O começo, meio e o fim, em importante em tudo na vida, seja o que for. Para quem se submete a procedimentos cirúrgicos bariátricos é preciso seguir a risca todos os protocolos.

“Na fase do pré-operatório, o cirurgião recomenda que o paciente se esforce para perder um pouco de peso, os quilos perdidos vão ajudar numa melhor condição da anestesia e da cirurgia, já no pós-operatório o esforço tem que ser ainda maior, o sucesso depende muito da contribuição do paciente”, avalia o médico.

É preciso ter convicção dos passos que serão dados dia após dia, “alguns fatores são muito importante, é preciso disciplina e reeducação alimentar. Para a progressão da cirurgia é fundamental que o paciente siga a alimentação administrada pelo nutricionista, junto da utilização correta dos medicamentos prescritos pelo cirurgião”, pontua Felipe.

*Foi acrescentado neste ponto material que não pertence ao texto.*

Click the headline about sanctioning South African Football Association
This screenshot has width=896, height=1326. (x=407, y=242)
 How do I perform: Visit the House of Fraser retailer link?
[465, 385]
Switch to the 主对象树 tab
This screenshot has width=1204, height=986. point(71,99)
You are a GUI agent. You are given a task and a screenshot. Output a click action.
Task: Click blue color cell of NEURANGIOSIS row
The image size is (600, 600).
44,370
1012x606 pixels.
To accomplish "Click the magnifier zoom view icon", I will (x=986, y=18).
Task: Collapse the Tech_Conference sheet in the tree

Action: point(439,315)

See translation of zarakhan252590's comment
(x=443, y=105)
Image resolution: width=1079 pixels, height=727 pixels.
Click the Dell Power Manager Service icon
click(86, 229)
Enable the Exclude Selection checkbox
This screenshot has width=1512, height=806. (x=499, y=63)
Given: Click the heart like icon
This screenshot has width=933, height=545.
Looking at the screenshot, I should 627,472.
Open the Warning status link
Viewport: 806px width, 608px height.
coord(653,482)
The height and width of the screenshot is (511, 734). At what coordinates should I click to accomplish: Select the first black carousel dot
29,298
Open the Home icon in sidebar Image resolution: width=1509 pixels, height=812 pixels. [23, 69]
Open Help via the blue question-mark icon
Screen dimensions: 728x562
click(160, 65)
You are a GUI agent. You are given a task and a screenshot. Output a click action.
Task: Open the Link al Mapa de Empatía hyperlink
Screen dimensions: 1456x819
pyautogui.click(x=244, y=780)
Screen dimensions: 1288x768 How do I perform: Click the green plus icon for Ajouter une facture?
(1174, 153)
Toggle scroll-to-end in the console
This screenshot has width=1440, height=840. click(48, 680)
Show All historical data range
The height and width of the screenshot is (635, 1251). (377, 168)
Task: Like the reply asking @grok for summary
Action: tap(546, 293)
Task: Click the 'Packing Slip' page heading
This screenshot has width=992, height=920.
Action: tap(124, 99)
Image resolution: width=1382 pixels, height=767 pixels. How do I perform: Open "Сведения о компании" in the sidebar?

Outro ponto muito importante são os retornos médicos, como afirma o doutor Felipe. ‘’É muito importante o paciente ter esse retorno, se comprometer ao retorno ambulatorial para o acompanhamento presencial’’, diz o cirurgião.

Depois de toda essa jornada é aconselhável adotar uma vida saudável, com a prática de exercícios, “o fato de fazer a redução de estômago, não quer dizer que o paciente está livre de ganhar peso, por isso recomendamos, cuide do corpo e da mente, esses dois últimos são fundamentais para a conquista por completo”, motiva Dr. Felipe.